* Your instructions *
If an entry below holds a picture, skip the picture and copy everything else exactly.

* Entries supplied *

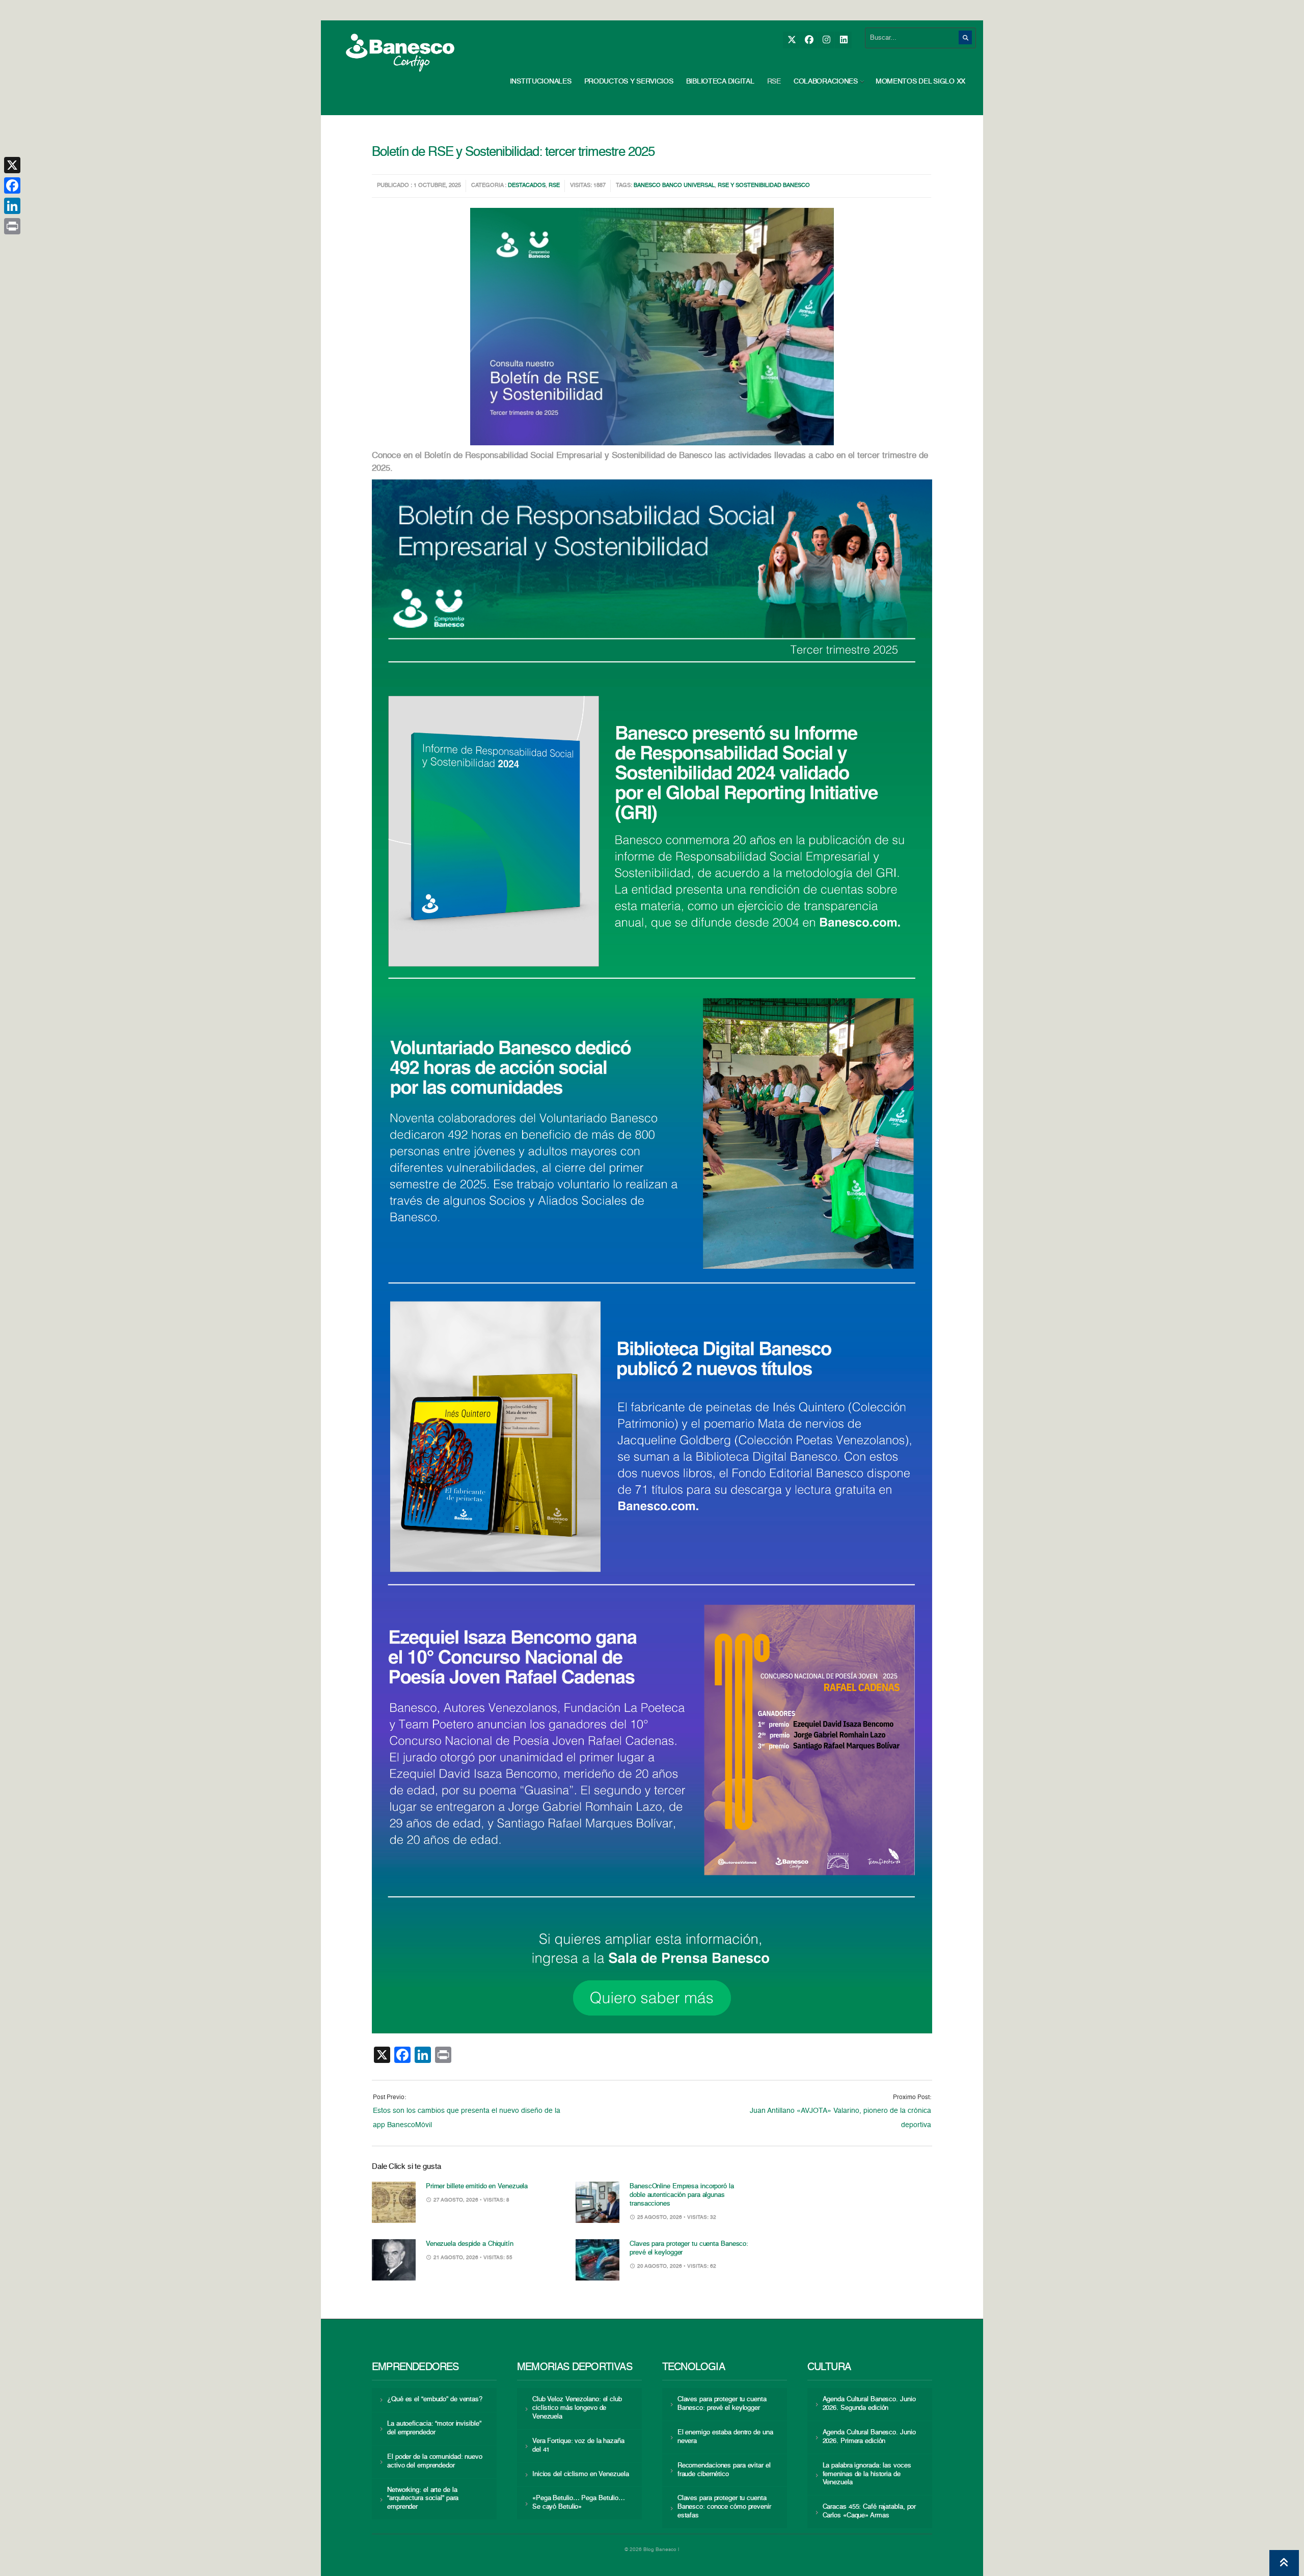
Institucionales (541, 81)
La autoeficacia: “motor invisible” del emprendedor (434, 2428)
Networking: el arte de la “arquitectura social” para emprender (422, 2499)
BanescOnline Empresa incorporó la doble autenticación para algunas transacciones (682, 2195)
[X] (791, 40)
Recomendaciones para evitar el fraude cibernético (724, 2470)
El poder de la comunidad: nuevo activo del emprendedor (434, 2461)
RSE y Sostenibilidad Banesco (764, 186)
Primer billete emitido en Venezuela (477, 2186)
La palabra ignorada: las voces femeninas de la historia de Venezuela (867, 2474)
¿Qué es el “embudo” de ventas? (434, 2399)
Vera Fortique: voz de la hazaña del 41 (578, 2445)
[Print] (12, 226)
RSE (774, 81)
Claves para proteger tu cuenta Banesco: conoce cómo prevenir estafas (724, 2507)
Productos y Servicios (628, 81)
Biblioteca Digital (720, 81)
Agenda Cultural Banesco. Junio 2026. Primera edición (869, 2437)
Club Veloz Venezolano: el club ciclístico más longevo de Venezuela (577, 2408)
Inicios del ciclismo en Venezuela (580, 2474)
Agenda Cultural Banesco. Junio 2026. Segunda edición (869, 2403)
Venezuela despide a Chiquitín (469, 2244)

* Written reply *
Institucionales (541, 81)
La autoeficacia: “motor invisible” del emprendedor (434, 2428)
Networking: el arte de la “arquitectura social” para emprender (422, 2499)
BanescOnline Empresa incorporó la doble autenticación para algunas transacciones (682, 2195)
[X] (791, 40)
Recomendaciones para evitar el fraude cibernético (724, 2470)
El poder de la comunidad: nuevo activo del emprendedor (434, 2461)
RSE y Sostenibilidad Banesco (764, 186)
Primer billete emitido en Venezuela (477, 2186)
La palabra ignorada: las voces femeninas de la historia de Venezuela (867, 2474)
¿Qué es el “embudo” de ventas? (434, 2399)
Vera Fortique: voz de la hazaña del 41 (578, 2445)
[Print] (12, 226)
RSE (774, 81)
Claves para proteger tu cuenta Banesco: conoce cómo prevenir estafas (724, 2507)
Productos y Servicios (628, 81)
Biblioteca Digital (720, 81)
Agenda Cultural Banesco. Junio 2026. Primera edición (869, 2437)
Club Veloz Venezolano: el club ciclístico más longevo de Venezuela (577, 2408)
Inicios del ciclismo en Venezuela (580, 2474)
Agenda Cultural Banesco. Junio 2026. Segunda edición (869, 2403)
Venezuela despide a Chiquitín (469, 2244)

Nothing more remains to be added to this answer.